**Document extract:**
━━━━━━━━━━

S&P 500 dividend income reliability. Bogle seems to support the idea of relying on S&P 500 stock dividends to supplement Social Security:

The basic idea of retirement income is, to me, to get a check, two checks every month, one from your fixed income and one from equity account. And you want them to grow over time. Social Security is a cost-of-living hedge, and in the equity account dividends grow over time.

The record of the S&P 500 dividends is almost a complete up trend with only two big declines going back into the ’20s. One would be in 1930s — ’33 or ’34 — and the other is when the banks stocks eliminated their dividends, back in 2009. Those are really the only significant declines in the dividends.

Investors make a big mistake by thinking too much of the value of the account and not enough about the monthly income they want to get. We could have a significant decline in the market with dividends unchanged.

━━━━━━━━━━

**Dataset extract:**
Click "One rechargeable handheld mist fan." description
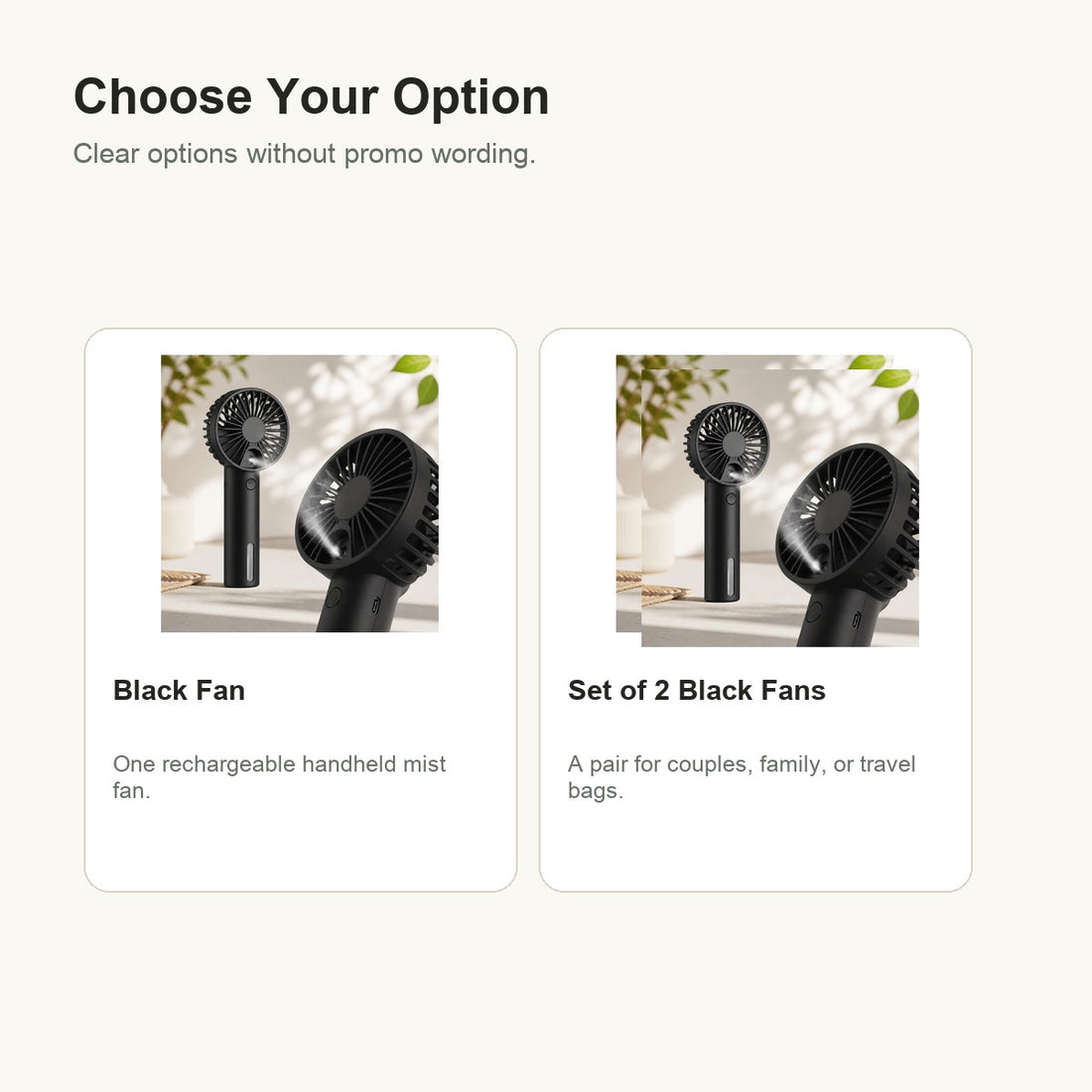Image resolution: width=1092 pixels, height=1092 pixels. coord(279,777)
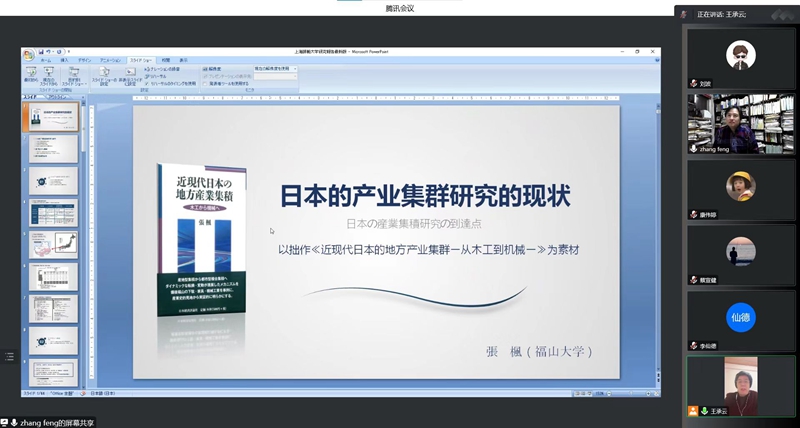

━━━━━━━━━━

**Exercise requirements:**
A: From the S&P 500 dividend passage, repeat the part that opens with the words containing "The record of" and closes with "in the dividends.".
B: In the S&P 500 dividend passage, which two significant declines in S&P 500 dividends are identified?
C: Resume the S&P 500 dividend passage after its final sentence and carry it forward.

**Responses for each task:**
A:
The record of the S&P 500 dividends is almost a complete up trend with only two big declines going back into the ’20s. One would be in 1930s — ’33 or ’34 — and the other is when the banks stocks eliminated their dividends, back in 2009. Those are really the only significant declines in the dividends.

B: One in the 1930s ('33 or '34), and one in 2009, when bank stocks eliminated their dividends.

C:
Here’s a chart of the S&P 500 dividend history via Multpl.com:

sp500divmult

Helping investors improve their behavior. For example, 401(k) plans were not designed to be your primary retirement vehicle, and thus have a lot of flexibility built into them. However, this flexibility means a lot of people take money out of their 401(k) when they switch jobs or for loans that never get paid back. A similar thing when people chase performance:

With actively managed funds, people have big behavior problems. With funds that have done well, they put their money in, and when it has done bad, they want to take it out. The index fund always gives you the market return. It may be bad sometimes — it will be bad sometimes — but there’s just no evidence that active managers can win [long term].

Why you don’t see performance-based incentive fees for fund managers. I didn’t know about the SEC symmetrical rule:

The active managers have their work cut out for them. One thing they could do is put in an incentive fee. Get 10 basis points or five [0.10% or 0.05%], unless they beat the market. We’re paying people to beat the market when they aren’t doing it, and when you think about it, that doesn’t make sense.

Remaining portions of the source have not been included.